Años después bastaba con deambular por París, Roma, Amsterdam, Ginebra, Berlín o Madrid para comprobar que la colorista sociedad londinense había encontrado reflejo en el continente y que su razonable, aunque perfeccionable, modelo de integración multinacional, étnica y religiosa se había expandido como respuesta lógica a un mundo donde los guardias de fronteras han tornado en antiguallas. Y si en un primer momento el proceso se limitó a las grandes ciudades y sus suburbios, posteriormente se fue ampliado a todos los rincones de la Unión.
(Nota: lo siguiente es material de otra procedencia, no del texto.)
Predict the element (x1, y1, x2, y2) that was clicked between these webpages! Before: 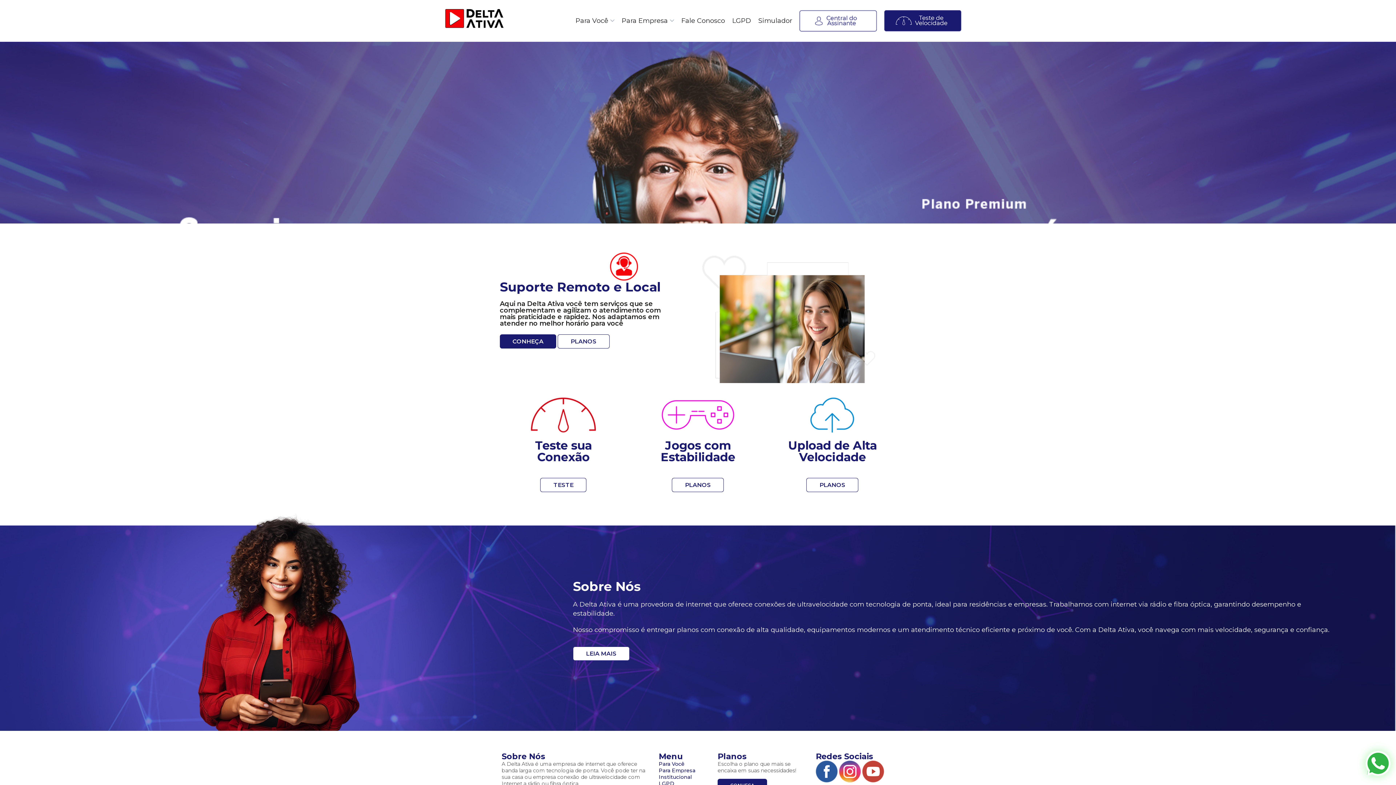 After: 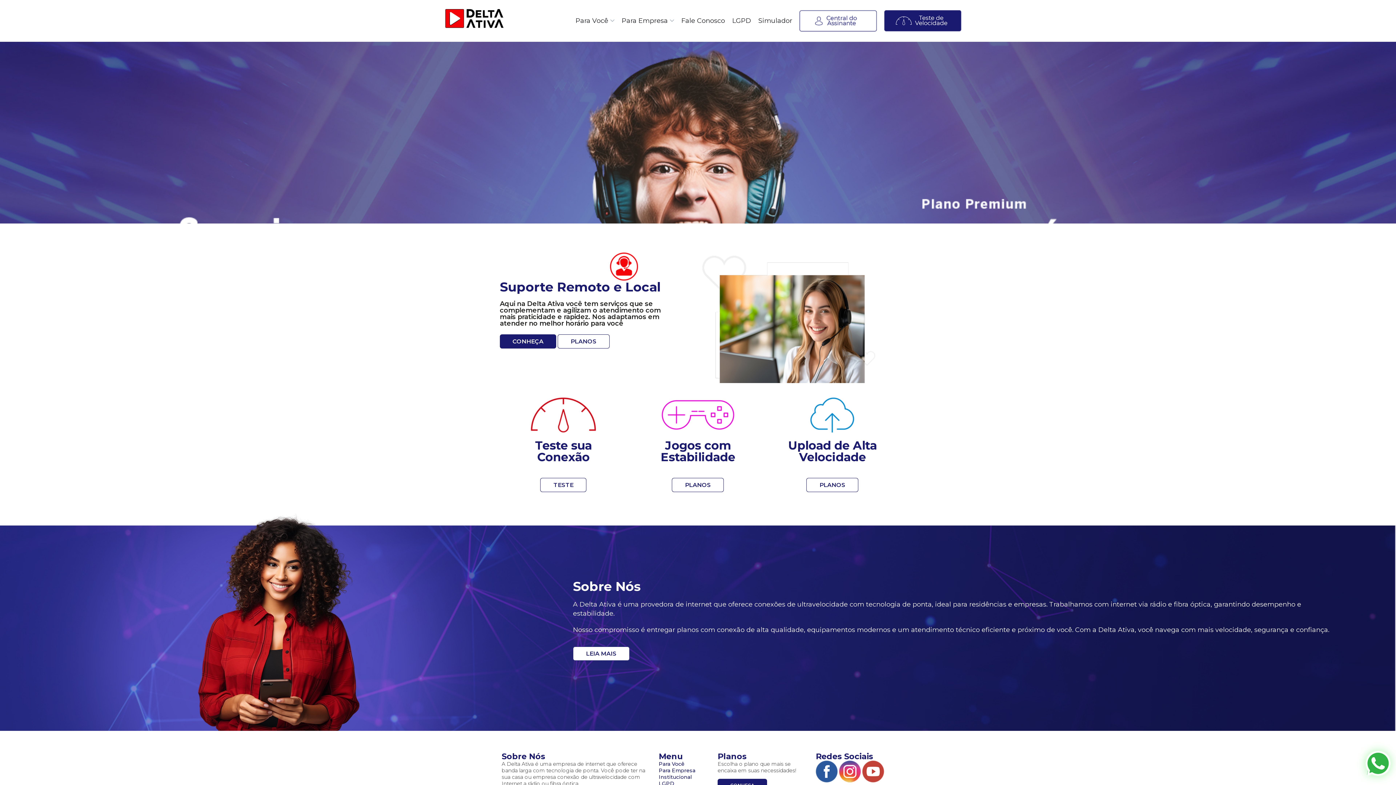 Action: bbox: (839, 768, 861, 774)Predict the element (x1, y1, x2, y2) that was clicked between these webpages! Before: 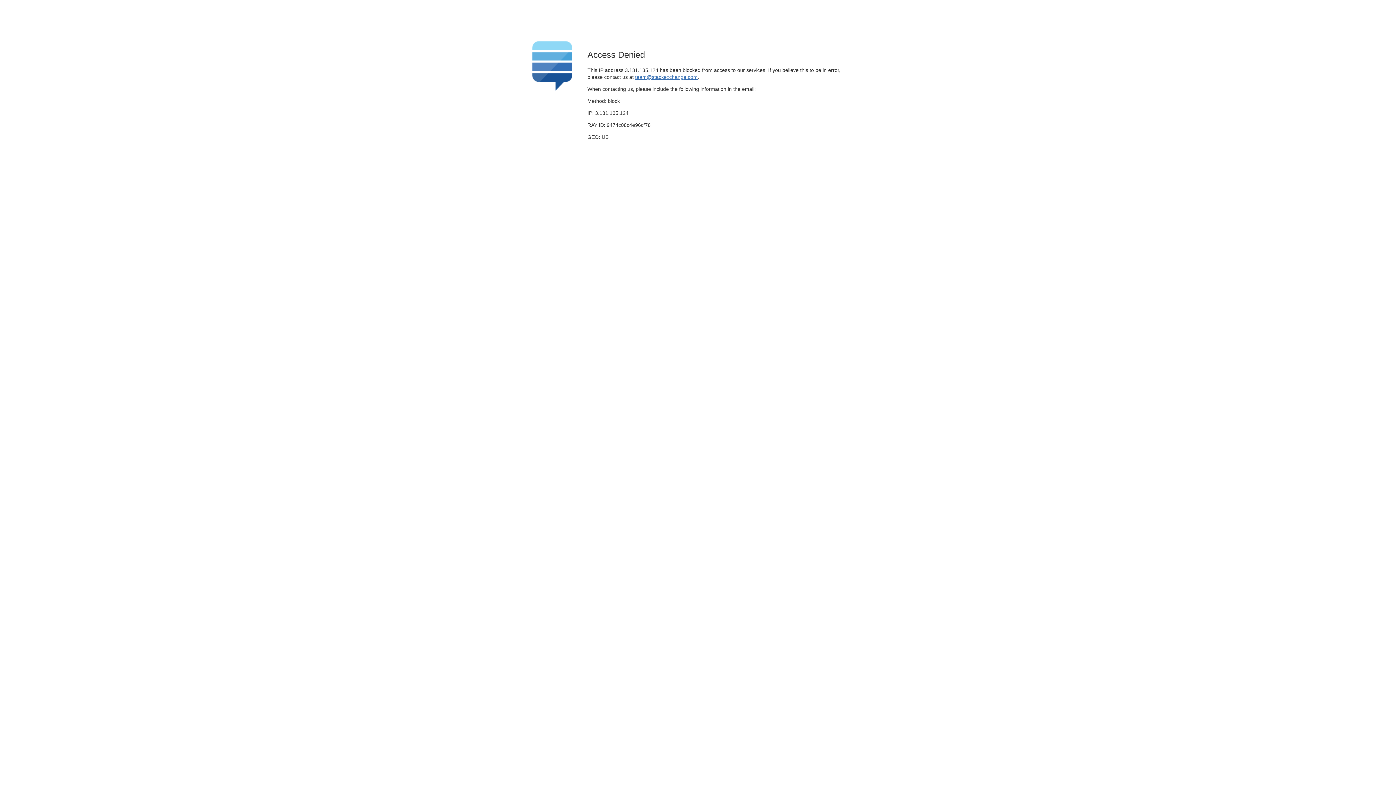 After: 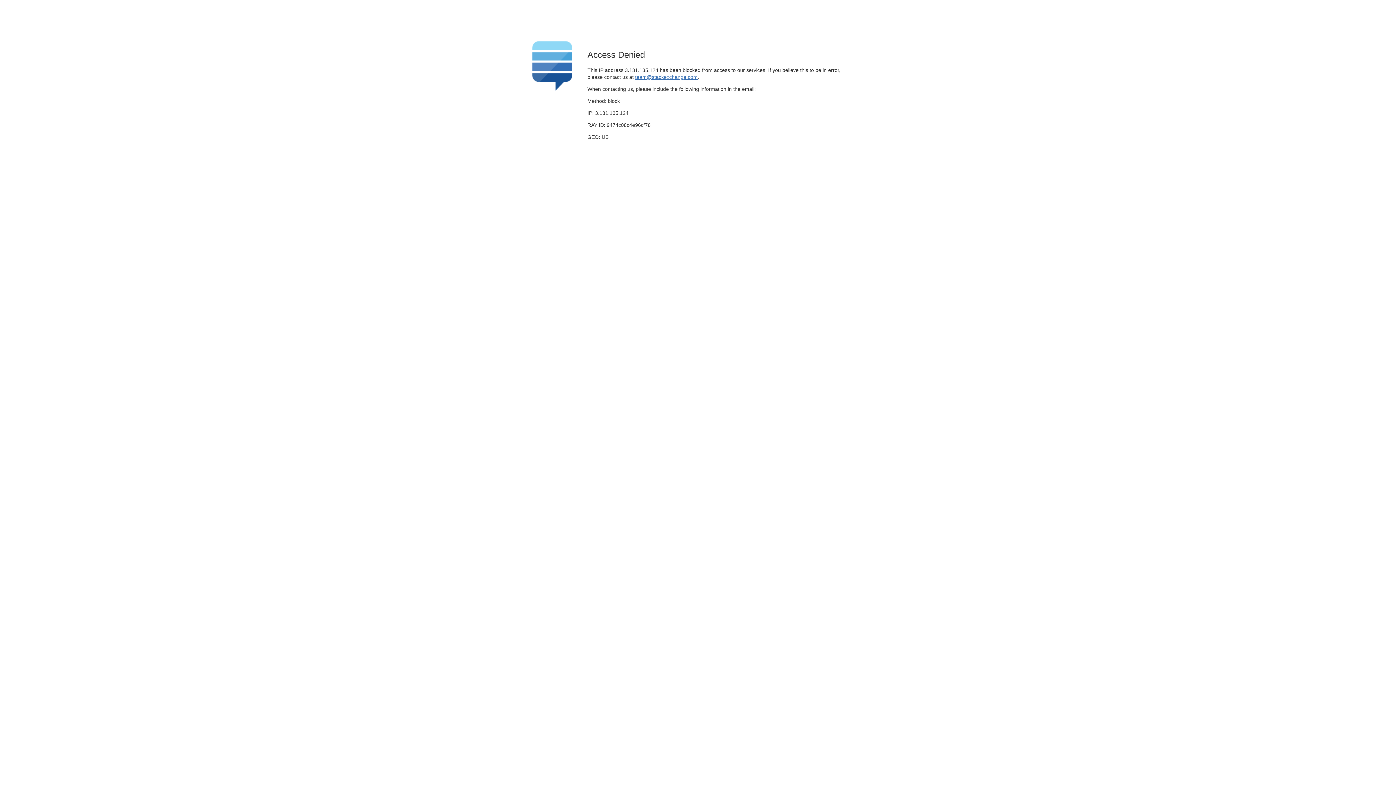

Y Canarias no fue la excepción. Entre sorprendidos y expectantes al principio; mitad resignados, mitad tolerantes con el paso del tiempo; condescendientes por último, los canarios asistimos desde hace lustros a la incesante llegada de inmigrantes provenientes de los lugares más variopintos. A la incipiente comunidad india, pionera del éxodo, se han ido sumando europeos, sudamericanos, africanos y asiáticos, un fenómeno que en parte debido al elevado grado de civilización de quienes habitamos estas islas, en parte a esa intrínseca capacidad de transmitir lo mejor de nuestra esencia, no ha desembocado en conflictos relevantes pese a la disparidad de costumbres y credos. Antes bien, la convivencia ha resultado armónica y productiva. Ahora, atosigados por una crisis económica que no entiende de nacionalidades, buena parte de quienes un día se decidieron a emigrar al Archipiélago retornan a sus países de origen. Afortunadamente no se irán todos, porque Canarias carecería de sentido sin su presencia; porque estas islas fueron, son y deben seguir siendo una fuente de mestizaje; porque aquel Londres que tanto admirábamos, que tanto ansiábamos, lo disfrutamos ahora en la puerta de casa.